So, on to my adventure. I began a couple of weeks ago, making a starter. I used a recipe from the May 2013 edition of delicious magazine. I tried twice, and failed twice. The starter went mouldy instead of bubbling. Bin.

I moved on, looking for another recipe. Of course, the first place I turned to was Paul Hollywood’s ‘Bake’. I didn’t try this one as he uses about 500g of flour, of which half is thrown away. I just thought this was really wasteful, especially as most of the other recipes I compared it with used far less quantities.

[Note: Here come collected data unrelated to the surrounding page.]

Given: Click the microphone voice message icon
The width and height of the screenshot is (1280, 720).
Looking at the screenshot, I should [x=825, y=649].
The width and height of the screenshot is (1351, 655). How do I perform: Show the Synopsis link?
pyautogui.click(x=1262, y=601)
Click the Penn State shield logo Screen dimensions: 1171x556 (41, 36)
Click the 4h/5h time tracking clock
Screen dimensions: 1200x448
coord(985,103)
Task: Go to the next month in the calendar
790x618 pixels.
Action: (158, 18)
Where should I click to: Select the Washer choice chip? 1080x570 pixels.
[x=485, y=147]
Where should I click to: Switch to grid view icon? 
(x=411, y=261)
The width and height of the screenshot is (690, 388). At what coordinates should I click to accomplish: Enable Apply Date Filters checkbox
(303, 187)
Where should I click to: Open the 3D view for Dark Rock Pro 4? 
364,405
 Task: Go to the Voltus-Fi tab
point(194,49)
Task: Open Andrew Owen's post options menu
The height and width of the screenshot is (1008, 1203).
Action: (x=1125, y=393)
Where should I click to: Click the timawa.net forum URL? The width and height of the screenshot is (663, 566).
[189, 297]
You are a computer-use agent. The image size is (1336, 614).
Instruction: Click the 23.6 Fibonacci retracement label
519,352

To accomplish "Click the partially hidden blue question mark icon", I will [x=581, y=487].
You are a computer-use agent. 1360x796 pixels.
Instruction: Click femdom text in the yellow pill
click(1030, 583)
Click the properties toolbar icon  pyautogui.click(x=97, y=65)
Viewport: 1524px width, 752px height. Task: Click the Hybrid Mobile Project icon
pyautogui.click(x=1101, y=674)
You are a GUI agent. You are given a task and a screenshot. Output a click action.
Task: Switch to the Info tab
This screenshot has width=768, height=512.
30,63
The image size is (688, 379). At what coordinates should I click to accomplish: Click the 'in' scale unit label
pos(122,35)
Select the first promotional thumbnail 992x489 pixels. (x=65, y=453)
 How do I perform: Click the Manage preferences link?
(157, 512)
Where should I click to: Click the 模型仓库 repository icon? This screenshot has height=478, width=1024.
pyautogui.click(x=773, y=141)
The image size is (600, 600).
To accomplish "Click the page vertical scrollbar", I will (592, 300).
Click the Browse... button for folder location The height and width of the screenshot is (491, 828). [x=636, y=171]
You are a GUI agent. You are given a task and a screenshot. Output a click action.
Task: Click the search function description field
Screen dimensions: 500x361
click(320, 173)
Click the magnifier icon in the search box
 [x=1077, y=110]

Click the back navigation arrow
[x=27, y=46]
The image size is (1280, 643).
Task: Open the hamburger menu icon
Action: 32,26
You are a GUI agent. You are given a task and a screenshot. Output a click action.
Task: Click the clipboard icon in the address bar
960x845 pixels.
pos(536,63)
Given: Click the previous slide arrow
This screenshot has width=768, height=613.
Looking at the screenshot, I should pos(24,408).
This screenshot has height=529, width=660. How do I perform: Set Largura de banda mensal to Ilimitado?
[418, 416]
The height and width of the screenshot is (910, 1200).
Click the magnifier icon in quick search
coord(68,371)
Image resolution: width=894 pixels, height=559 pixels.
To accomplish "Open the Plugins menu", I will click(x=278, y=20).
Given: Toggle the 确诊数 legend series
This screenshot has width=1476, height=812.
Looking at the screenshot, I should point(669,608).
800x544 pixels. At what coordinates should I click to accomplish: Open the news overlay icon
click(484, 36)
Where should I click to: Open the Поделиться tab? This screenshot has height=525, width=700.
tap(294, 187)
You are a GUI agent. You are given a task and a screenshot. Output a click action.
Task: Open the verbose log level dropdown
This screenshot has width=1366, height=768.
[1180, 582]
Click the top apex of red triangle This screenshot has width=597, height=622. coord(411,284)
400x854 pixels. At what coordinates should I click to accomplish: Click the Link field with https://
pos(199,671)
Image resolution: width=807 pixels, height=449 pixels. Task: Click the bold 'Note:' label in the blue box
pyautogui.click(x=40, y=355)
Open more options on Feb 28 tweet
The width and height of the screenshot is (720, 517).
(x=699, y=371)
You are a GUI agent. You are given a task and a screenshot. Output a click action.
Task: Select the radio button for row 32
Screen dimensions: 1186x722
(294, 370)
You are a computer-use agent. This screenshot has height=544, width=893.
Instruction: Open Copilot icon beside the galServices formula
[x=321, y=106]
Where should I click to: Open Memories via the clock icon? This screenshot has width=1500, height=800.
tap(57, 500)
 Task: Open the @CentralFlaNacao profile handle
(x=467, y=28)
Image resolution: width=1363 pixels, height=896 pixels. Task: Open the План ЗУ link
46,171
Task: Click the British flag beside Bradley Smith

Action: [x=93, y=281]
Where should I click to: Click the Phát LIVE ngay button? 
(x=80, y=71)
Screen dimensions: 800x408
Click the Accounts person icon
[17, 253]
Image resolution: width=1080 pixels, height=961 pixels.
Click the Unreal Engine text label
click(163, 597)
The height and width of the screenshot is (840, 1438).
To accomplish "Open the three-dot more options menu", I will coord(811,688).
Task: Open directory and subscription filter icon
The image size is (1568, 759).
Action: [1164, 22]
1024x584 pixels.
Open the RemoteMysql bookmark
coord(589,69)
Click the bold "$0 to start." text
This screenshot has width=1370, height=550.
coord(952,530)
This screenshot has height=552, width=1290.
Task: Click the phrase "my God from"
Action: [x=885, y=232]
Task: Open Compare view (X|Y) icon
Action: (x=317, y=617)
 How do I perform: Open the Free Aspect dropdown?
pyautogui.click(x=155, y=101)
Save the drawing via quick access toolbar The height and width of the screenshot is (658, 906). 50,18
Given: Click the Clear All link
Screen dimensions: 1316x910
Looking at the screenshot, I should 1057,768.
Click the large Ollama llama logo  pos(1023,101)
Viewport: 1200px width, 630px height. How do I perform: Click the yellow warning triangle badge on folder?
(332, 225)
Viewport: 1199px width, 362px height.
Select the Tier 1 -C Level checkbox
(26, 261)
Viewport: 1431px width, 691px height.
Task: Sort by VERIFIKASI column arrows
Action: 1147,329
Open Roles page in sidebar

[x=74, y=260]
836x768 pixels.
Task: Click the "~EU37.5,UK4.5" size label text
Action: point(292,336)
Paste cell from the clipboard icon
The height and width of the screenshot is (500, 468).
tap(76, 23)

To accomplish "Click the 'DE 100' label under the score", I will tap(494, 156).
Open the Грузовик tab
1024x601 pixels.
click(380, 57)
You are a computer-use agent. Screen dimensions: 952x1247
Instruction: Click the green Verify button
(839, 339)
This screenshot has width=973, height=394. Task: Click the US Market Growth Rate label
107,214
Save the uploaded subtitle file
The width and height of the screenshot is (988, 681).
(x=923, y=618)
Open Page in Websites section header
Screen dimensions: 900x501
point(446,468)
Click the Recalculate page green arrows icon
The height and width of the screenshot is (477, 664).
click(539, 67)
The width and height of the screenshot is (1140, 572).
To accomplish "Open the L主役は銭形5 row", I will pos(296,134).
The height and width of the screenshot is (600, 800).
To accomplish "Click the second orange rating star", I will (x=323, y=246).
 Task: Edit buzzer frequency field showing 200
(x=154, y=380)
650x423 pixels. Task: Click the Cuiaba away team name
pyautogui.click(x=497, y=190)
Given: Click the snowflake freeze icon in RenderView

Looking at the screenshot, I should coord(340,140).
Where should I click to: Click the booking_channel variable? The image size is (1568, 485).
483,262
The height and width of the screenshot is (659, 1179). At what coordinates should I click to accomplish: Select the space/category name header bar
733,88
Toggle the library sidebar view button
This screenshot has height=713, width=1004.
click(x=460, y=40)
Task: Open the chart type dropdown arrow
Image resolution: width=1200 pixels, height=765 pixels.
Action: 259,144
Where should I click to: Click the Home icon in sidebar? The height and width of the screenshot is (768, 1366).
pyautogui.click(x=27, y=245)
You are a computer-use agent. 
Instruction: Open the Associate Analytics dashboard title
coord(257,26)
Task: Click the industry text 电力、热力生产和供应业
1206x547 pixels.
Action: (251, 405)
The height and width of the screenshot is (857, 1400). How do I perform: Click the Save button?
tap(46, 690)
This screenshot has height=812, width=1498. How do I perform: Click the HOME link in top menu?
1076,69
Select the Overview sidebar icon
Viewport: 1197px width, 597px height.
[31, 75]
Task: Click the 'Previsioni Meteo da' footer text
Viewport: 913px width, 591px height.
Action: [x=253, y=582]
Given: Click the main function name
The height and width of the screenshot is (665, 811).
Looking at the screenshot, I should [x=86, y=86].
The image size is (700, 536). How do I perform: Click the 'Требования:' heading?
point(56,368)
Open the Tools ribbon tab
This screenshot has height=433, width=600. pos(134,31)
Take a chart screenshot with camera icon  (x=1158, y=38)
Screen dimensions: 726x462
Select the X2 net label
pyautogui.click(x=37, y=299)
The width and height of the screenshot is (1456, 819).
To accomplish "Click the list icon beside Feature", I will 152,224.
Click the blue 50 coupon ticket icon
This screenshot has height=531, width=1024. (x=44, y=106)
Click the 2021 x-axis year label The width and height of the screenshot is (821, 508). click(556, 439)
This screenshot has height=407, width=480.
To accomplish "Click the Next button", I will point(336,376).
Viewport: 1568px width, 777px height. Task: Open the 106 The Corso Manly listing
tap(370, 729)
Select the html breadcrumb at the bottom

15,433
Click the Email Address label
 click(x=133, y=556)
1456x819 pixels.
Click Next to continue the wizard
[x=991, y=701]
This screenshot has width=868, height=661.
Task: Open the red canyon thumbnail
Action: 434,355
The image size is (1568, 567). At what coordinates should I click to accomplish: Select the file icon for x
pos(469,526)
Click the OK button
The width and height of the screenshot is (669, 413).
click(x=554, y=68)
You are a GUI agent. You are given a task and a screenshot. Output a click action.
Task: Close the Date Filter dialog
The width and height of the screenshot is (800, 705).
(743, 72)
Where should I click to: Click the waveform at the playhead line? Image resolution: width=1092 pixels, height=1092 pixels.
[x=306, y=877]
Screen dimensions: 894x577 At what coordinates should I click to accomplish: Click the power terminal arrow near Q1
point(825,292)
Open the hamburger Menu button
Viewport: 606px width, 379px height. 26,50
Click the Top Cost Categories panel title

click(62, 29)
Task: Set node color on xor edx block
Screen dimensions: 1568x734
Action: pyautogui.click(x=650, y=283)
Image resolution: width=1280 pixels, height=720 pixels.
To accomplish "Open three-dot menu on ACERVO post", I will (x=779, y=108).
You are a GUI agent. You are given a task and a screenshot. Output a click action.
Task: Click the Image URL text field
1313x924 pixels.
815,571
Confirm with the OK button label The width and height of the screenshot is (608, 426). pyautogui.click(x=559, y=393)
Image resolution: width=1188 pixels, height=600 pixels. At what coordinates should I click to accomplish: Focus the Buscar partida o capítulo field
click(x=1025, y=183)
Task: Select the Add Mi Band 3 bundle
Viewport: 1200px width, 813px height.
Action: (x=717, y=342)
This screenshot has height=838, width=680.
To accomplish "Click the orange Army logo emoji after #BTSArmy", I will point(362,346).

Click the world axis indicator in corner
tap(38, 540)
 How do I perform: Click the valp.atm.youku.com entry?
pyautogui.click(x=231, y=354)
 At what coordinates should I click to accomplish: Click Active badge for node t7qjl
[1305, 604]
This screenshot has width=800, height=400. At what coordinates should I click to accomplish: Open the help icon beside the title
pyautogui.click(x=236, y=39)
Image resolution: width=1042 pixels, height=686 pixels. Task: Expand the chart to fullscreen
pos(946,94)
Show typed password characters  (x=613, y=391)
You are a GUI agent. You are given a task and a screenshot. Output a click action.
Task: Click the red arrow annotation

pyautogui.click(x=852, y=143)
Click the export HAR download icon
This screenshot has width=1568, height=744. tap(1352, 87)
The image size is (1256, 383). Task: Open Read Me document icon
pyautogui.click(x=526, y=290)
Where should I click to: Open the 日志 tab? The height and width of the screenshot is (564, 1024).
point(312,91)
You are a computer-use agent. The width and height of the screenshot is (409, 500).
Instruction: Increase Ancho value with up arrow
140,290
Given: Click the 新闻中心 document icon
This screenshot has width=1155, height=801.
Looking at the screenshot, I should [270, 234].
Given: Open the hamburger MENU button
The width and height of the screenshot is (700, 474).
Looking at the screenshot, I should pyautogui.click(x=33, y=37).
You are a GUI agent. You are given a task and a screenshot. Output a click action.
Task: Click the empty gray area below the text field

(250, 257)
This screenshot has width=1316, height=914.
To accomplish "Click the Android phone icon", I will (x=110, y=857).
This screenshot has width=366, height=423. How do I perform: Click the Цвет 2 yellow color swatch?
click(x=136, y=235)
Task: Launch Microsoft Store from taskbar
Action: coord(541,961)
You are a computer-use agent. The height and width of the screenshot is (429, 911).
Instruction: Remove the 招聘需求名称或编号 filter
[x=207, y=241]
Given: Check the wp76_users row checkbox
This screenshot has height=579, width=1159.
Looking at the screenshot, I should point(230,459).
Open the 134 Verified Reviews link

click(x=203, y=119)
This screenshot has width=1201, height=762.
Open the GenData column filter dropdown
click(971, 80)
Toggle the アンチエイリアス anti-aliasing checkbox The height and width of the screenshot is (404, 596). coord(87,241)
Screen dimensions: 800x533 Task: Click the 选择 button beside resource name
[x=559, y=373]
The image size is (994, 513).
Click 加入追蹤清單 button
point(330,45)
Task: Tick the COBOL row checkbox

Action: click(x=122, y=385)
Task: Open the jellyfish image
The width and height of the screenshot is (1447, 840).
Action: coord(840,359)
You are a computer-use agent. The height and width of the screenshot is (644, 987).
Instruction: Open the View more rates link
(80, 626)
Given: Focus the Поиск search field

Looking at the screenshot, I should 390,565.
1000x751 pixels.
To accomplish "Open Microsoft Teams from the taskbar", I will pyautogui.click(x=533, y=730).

I started batch #3 of the starter, using a recipe from a new magazine, the does-exactly-what-it-says-on-the-cover ‘Love Baking Bread’. This worked better, and I now have a jar of it, unmoldy, in my fridge.
Monster 1
Sourdough bread is not the type of thing that you decide to make on a whim, like with other breads. The starter needs about 5-7 days to develop, and then the bread needs about a day to develop. Hopefully the final product will be worth it! It’s quite high-maintenance too, as you need to feed it every day until it develops and then regular feeding every few days after that. It’s almost like having a pet.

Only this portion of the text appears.